Output everything in the listing exactly, with no line missing.

- Material supplied:
▶

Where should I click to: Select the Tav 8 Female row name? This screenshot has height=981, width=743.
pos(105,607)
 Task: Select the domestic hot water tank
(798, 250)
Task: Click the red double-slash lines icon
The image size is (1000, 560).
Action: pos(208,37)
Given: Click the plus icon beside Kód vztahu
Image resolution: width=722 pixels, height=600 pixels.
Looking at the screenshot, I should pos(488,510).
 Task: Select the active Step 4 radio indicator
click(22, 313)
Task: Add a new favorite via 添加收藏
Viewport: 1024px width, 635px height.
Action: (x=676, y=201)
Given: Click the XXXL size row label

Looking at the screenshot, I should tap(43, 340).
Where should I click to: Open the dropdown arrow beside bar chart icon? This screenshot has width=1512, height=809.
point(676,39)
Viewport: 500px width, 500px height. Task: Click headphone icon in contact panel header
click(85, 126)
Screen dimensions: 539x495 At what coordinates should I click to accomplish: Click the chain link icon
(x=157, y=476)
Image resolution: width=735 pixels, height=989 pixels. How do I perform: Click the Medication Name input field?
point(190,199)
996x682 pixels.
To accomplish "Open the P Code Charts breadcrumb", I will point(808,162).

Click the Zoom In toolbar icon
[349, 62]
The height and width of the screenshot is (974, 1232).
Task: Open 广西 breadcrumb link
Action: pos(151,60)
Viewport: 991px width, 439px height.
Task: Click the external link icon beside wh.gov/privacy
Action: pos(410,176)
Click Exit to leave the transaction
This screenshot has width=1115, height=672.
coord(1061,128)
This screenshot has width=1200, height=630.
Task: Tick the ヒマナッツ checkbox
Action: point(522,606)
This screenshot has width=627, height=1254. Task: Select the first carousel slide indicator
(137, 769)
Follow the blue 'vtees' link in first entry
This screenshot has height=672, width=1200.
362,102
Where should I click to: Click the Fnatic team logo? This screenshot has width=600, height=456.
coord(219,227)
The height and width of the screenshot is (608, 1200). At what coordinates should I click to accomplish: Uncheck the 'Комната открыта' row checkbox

◀

- Your solution:
Where should I click to: Select the Tav 8 Female row name? This screenshot has height=981, width=743.
pos(105,607)
 Task: Select the domestic hot water tank
(798, 250)
Task: Click the red double-slash lines icon
The image size is (1000, 560).
Action: pos(208,37)
Given: Click the plus icon beside Kód vztahu
Image resolution: width=722 pixels, height=600 pixels.
Looking at the screenshot, I should pos(488,510).
 Task: Select the active Step 4 radio indicator
click(22, 313)
Task: Add a new favorite via 添加收藏
Viewport: 1024px width, 635px height.
Action: (x=676, y=201)
Given: Click the XXXL size row label

Looking at the screenshot, I should tap(43, 340).
Where should I click to: Open the dropdown arrow beside bar chart icon? This screenshot has width=1512, height=809.
point(676,39)
Viewport: 500px width, 500px height. Task: Click headphone icon in contact panel header
click(85, 126)
Screen dimensions: 539x495 At what coordinates should I click to accomplish: Click the chain link icon
(x=157, y=476)
Image resolution: width=735 pixels, height=989 pixels. How do I perform: Click the Medication Name input field?
point(190,199)
996x682 pixels.
To accomplish "Open the P Code Charts breadcrumb", I will point(808,162).

Click the Zoom In toolbar icon
[349, 62]
The height and width of the screenshot is (974, 1232).
Task: Open 广西 breadcrumb link
Action: pos(151,60)
Viewport: 991px width, 439px height.
Task: Click the external link icon beside wh.gov/privacy
Action: pos(410,176)
Click Exit to leave the transaction
This screenshot has width=1115, height=672.
coord(1061,128)
This screenshot has width=1200, height=630.
Task: Tick the ヒマナッツ checkbox
Action: point(522,606)
This screenshot has width=627, height=1254. Task: Select the first carousel slide indicator
(137, 769)
Follow the blue 'vtees' link in first entry
This screenshot has height=672, width=1200.
362,102
Where should I click to: Click the Fnatic team logo? This screenshot has width=600, height=456.
coord(219,227)
The height and width of the screenshot is (608, 1200). At what coordinates should I click to accomplish: Uncheck the 'Комната открыта' row checkbox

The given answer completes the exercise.